In the secular state, religion and politics are separated, in the sense that religion does not control the political process and prejudice membership. The opposite is the case in a religious state, in which the official religion shapes the laws of the land and non-adherents are relegated to lesser status, if they are tolerated at all. The fusion of religion and politics has been the norm through much of human history, and it remains alive in the Islamic world today – in the “Islamic Republic of Iran,” for instance, full membership is predicated on subscribing to the Islamic faith (more precisely, the Shi'ite variant of it), and the religious law of sharia (again, in the Shi'ite variant) functions as higher law that is enforced by the state. By contrast, the United Kingdom, even if Anglicanism is its established state religion, is still a “secular state,” in the sense that membership as citizenship is not tied up with religious adherence and law and policy are controlled not by creed but by the legal-democratic process. In a secular state, such as Britain, the historical majority religion may be privileged and endowed with public status, but only as a matter of culture and identity, not as faith or doctrine imposed on people and institutions.1
As obvious and compelling as the distinction between the secular and the religious state appears, it still rests on a vocabulary that is historically particular and inescapably secularist even if an opposite, non-secular reality is to be denoted. This is a predicament from which there is no rescue. Indeed, the very notion of religion, understood as “a set of beliefs which is defined as personal conviction and which can exist separately from one’s public loyalty to the state” (Cavanaugh 1995: 403), is the specific result of European history, in particular, the European Wars of Religion in the sixteenth and seventeenth centuries. Only since Thomas Hobbes established the “earthly God” of the Leviathan have we become accustomed to speak about “religion,” which conveys the possibility of distance and of an observer's perspective, and no longer about “true faith,” “the law,” or the “revealed way,” which are always experienced in the first person and to which there is no alternative (Lilla 2007: 88). “Religion,” Martin Riesebrodt argues succinctly, is “an abstract concept through which concrete ‘religions’ become comparable” (2007: 17).
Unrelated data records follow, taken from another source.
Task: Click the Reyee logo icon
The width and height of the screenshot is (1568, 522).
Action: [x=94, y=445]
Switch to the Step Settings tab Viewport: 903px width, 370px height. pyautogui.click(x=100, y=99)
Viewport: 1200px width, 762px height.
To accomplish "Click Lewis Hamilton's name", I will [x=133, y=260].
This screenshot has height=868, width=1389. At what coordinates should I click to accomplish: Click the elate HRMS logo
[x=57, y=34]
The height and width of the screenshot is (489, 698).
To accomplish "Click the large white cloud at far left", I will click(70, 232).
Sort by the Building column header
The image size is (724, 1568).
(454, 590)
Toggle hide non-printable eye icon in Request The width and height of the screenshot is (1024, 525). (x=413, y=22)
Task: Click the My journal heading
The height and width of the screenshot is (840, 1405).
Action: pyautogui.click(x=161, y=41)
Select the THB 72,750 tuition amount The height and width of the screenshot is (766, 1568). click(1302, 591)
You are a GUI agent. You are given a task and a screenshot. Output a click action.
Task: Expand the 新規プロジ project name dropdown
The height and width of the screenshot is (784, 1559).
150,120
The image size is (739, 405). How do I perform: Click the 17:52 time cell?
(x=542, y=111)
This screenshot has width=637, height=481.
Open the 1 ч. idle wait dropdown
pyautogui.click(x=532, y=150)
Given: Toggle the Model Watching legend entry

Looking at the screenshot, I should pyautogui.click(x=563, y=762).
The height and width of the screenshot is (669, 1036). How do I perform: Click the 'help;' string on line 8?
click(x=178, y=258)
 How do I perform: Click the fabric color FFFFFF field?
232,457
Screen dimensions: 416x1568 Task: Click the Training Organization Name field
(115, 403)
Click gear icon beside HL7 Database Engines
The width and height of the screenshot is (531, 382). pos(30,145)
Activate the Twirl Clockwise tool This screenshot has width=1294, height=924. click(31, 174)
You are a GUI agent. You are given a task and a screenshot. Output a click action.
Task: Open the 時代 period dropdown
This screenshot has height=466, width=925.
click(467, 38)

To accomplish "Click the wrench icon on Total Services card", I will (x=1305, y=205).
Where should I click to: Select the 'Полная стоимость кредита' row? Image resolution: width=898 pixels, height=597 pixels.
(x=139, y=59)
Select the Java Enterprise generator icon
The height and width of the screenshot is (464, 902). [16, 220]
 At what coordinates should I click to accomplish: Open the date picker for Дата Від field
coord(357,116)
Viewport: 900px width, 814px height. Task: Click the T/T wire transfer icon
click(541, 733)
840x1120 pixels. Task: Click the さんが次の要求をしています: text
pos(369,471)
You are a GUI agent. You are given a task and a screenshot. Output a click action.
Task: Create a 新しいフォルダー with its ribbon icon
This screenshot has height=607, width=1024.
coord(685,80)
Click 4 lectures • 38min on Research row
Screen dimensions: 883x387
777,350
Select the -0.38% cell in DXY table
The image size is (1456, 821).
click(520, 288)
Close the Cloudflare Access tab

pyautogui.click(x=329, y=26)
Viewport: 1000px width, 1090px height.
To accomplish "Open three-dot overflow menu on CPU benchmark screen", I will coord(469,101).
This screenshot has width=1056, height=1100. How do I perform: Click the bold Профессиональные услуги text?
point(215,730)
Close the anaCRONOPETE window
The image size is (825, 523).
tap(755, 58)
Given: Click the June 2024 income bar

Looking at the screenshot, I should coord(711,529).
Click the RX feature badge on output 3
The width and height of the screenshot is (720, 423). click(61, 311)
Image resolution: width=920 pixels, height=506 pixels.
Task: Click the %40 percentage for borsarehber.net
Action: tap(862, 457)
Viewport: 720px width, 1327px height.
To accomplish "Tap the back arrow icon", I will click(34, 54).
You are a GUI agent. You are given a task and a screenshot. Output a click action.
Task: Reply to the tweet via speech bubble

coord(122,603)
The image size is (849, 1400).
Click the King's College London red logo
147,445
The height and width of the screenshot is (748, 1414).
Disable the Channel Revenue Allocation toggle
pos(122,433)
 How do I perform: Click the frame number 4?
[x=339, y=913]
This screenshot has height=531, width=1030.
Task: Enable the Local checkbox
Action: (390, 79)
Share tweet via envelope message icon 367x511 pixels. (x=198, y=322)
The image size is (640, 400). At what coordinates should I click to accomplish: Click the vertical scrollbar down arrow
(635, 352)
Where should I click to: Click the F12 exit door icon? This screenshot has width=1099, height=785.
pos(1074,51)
But then the absolute truth claimed by any one of them is inescapably relativized. Moreover, the notion of “religion” takes the designated phenomenon as a sphere separate from politics, economics, or any other sphere. This is not a universal constellation but the result of secularization that is particular to Western modernity. On this is built a “postmodern” critique of the concept of “religion” as parochially Western and not applicable to other civilizations, such as Islam (Asad 2003) – which is vitiated by the fact that those who first denounce the concept of religion then “happily continue using it” (Riesebrodt 2007: 23), simply because “comparison requires general concepts” (p. 37).